# Bristle Mouth Pleco



## dominator (Dec 26, 2006)

How many of these type of pleco's would be a good addition to my tank:

I curently have a 75 gallon tank with 1 clown pleco and 8 Ottos, as far as algae and bottom eaters go?


----------



## trenac (Jul 16, 2004)

Plecos can be quiet territorial with each other, with their own species and other species. I would say adding a bristle nose along with the clown would be fine since you have a large tank. Plenty of room to claim territory. If you only have one piece of driftwood I would add another piece so each will have a piece to claim as their own.


----------



## JanS (Apr 14, 2004)

I they are females, you could have a few, but if you're dealing with males, they do get territorial like Trena said.
In addition to driftwood, they also really like the terra-cotta caves.


----------



## joephys (May 9, 2006)

At the most, I would add a male and a female.


----------



## JanS (Apr 14, 2004)

joephys said:


> At the most, I would add a male and a female.


Just a caution if you add a male and female though - they breed like bunnies...


----------



## dominator (Dec 26, 2006)

How do tell the male and female apart ???


----------



## Burks (May 25, 2006)

Robyn's Bristlenose Pleco Page

The page is BRIGHT PINK.....you have been warned!


----------



## yxberia (Apr 19, 2005)

From my personal experience:

While bristlenose or any pleco sp is a helpful fish, do take note they like crunching on ADA soil which catch algae. This make water very cloudy and soil dust stick everywhere causing more algae.


----------



## Burks (May 25, 2006)

Interesting comment yxberia. First time I've heard of that.

First time I've actually heard of anyone keeping a pleco with ADA soil as well!


----------



## yxberia (Apr 19, 2005)

Burks said:


> Interesting comment yxberia. First time I've heard of that.
> 
> First time I've actually heard of anyone keeping a pleco with ADA soil as well!


Ya, I regret buying ADA. I should have use Holand sand. Sigh.


Now, after having the bristlenose removed, my tank is finally crystal clear. Perhaps we should setup guidelines for "Aquasoil compatible fish list" ? lol


----------

++++++++++++++++++++

Tasks and exercises:
(a) Answer these from the pleco thread, each on its own line:
(i) How large is dominator's tank?
(ii) Besides driftwood, what does JanS say plecos really like?
(iii) What does yxberia say should have been used instead of ADA?
(b) Retype the stretch of the pleco thread from "The page is" through "causing more algae.".
(c) Decide whether each statement agrees with the pleco thread. Answer yes or no, quoting the words that settle it.
(i) trenac recommends a second piece of driftwood when the tank has only one.
(ii) Burks warns that the linked page is bright blue.
(iii) yxberia reports the tank became crystal clear after the bristlenose was removed.

Data shown:
++++++++++++++++++++

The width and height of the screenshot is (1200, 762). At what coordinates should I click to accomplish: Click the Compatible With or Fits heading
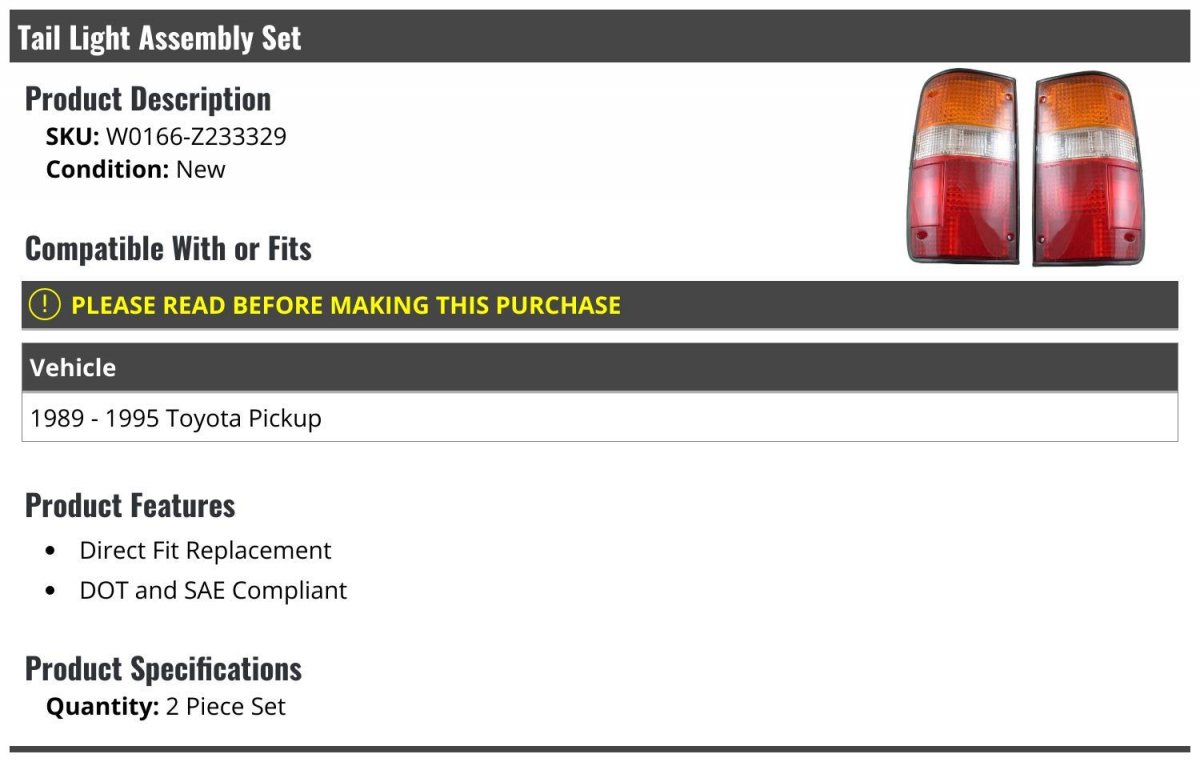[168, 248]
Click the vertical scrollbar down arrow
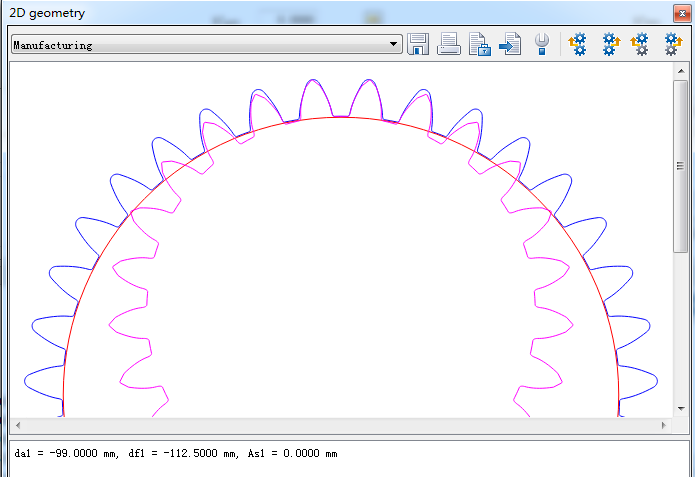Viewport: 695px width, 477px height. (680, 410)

++++++++++++++++++++

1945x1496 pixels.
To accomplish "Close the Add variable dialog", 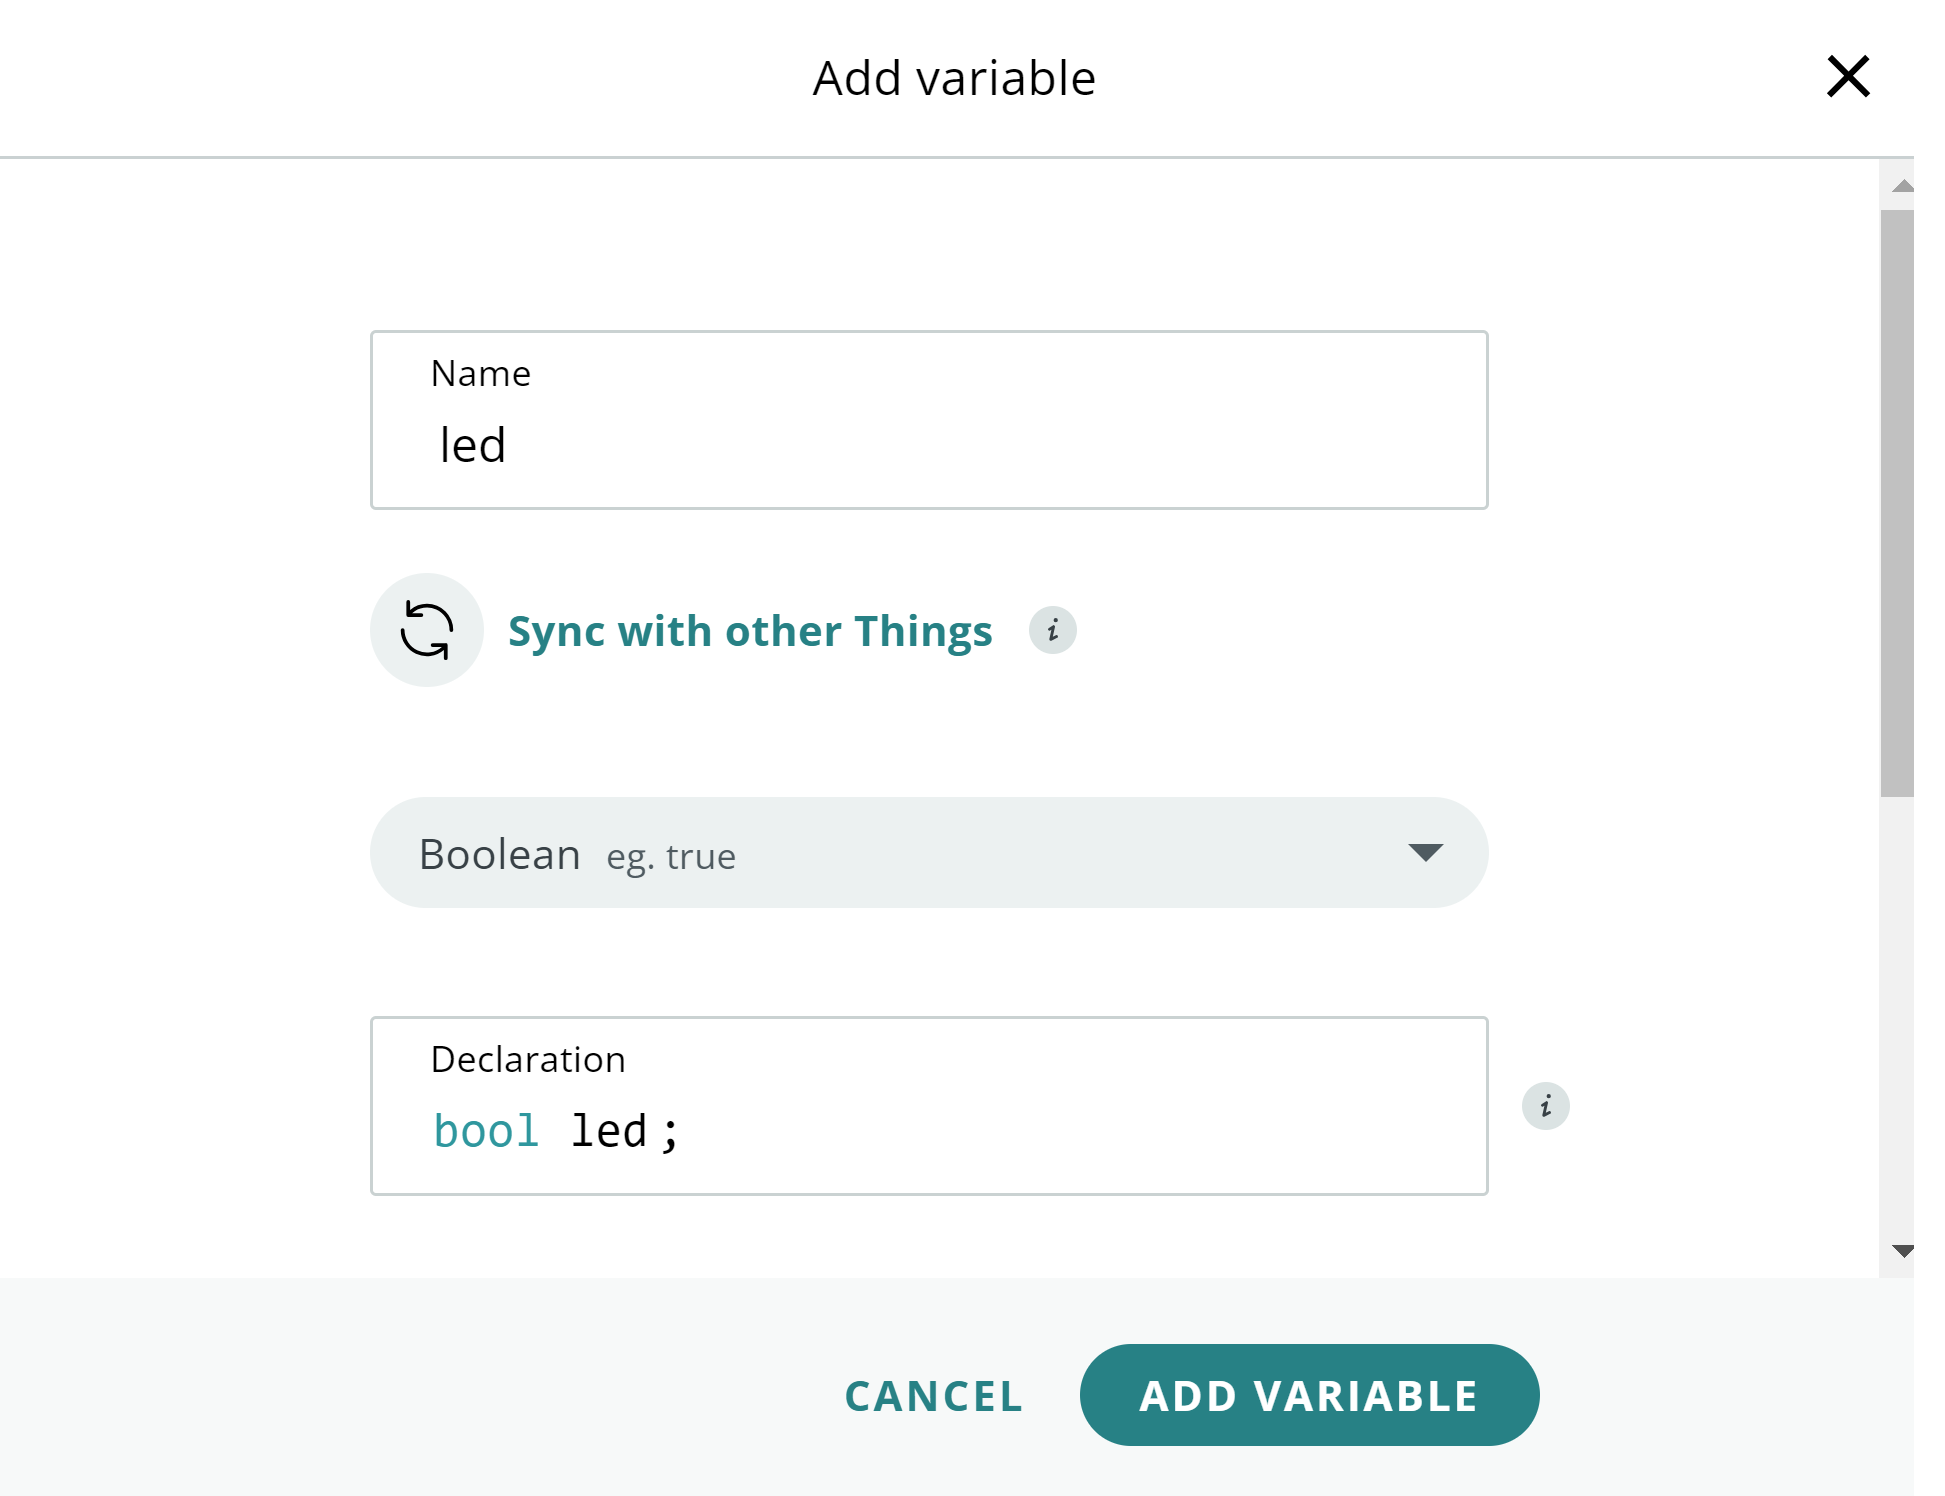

++++++++++++++++++++

Answers for this exercise:
(a)
(i) 75 gallons.
(ii) Terra-cotta caves.
(iii) Holand sand.

(b)
The page is BRIGHT PINK.....you have been warned!


----------



## yxberia (Apr 19, 2005)

From my personal experience:

While bristlenose or any pleco sp is a helpful fish, do take note they like crunching on ADA soil which catch algae. This make water very cloudy and soil dust stick everywhere causing more algae.

(c)
(i) Yes: "If you only have one piece of driftwood I would add another piece so each will have a piece to claim as their own."
(ii) No: "The page is BRIGHT PINK.....you have been warned!"
(iii) Yes: "Now, after having the bristlenose removed, my tank is finally crystal clear."